(Collection entries)
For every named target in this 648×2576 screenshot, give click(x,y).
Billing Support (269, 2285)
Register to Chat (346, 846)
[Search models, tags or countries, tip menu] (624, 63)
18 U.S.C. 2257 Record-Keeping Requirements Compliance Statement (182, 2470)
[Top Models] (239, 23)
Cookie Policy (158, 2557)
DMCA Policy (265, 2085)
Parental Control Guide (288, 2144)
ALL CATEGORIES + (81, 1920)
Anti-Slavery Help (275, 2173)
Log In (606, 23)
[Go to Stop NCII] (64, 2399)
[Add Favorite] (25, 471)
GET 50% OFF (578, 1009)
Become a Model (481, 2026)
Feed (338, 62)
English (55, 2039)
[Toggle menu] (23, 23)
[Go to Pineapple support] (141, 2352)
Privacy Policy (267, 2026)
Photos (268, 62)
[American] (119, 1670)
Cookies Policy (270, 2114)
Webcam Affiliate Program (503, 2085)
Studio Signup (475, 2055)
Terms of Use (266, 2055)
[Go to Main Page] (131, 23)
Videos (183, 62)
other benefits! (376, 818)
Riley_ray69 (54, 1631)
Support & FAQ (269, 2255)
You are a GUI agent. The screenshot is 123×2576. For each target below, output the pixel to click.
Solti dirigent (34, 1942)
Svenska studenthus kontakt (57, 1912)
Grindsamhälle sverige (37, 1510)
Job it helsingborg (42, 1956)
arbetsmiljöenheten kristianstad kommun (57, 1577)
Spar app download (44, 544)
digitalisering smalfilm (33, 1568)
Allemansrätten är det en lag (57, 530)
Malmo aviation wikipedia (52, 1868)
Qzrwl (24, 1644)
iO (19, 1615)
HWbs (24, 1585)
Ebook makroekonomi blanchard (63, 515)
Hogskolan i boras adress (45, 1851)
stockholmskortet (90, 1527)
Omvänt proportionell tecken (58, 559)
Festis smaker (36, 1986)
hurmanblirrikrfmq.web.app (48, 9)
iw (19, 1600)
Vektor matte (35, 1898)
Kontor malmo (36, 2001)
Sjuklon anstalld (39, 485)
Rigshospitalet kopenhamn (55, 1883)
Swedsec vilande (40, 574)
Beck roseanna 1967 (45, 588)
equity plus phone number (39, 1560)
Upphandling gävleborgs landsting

HOW TO COMPLETE THIS TASK: The data above should be output exactly, with each line intact.

OUTPUT OF THE EXERCISE:
For every named target in this 648×2576 screenshot, give click(x,y).
Billing Support (269, 2285)
Register to Chat (346, 846)
[Search models, tags or countries, tip menu] (624, 63)
18 U.S.C. 2257 Record-Keeping Requirements Compliance Statement (182, 2470)
[Top Models] (239, 23)
Cookie Policy (158, 2557)
DMCA Policy (265, 2085)
Parental Control Guide (288, 2144)
ALL CATEGORIES + (81, 1920)
Anti-Slavery Help (275, 2173)
Log In (606, 23)
[Go to Stop NCII] (64, 2399)
[Add Favorite] (25, 471)
GET 50% OFF (578, 1009)
Become a Model (481, 2026)
Feed (338, 62)
English (55, 2039)
[Toggle menu] (23, 23)
[Go to Pineapple support] (141, 2352)
Privacy Policy (267, 2026)
Photos (268, 62)
[American] (119, 1670)
Cookies Policy (270, 2114)
Webcam Affiliate Program (503, 2085)
Studio Signup (475, 2055)
Terms of Use (266, 2055)
[Go to Main Page] (131, 23)
Videos (183, 62)
other benefits! (376, 818)
Riley_ray69 (54, 1631)
Support & FAQ (269, 2255)
You are a GUI agent. The screenshot is 123×2576. For each target below, output the pixel to click.
Solti dirigent (34, 1942)
Svenska studenthus kontakt (57, 1912)
Grindsamhälle sverige (37, 1510)
Job it helsingborg (42, 1956)
arbetsmiljöenheten kristianstad kommun (57, 1577)
Spar app download (44, 544)
digitalisering smalfilm (33, 1568)
Allemansrätten är det en lag (57, 530)
Malmo aviation wikipedia (52, 1868)
Qzrwl (24, 1644)
iO (19, 1615)
HWbs (24, 1585)
Ebook makroekonomi blanchard (63, 515)
Hogskolan i boras adress (45, 1851)
stockholmskortet (90, 1527)
Omvänt proportionell tecken (58, 559)
Festis smaker (36, 1986)
hurmanblirrikrfmq.web.app (48, 9)
iw (19, 1600)
Vektor matte (35, 1898)
Kontor malmo (36, 2001)
Sjuklon anstalld (39, 485)
Rigshospitalet kopenhamn (55, 1883)
Swedsec vilande (40, 574)
Beck roseanna 1967 (45, 588)
equity plus phone number (39, 1560)
Upphandling gävleborgs landsting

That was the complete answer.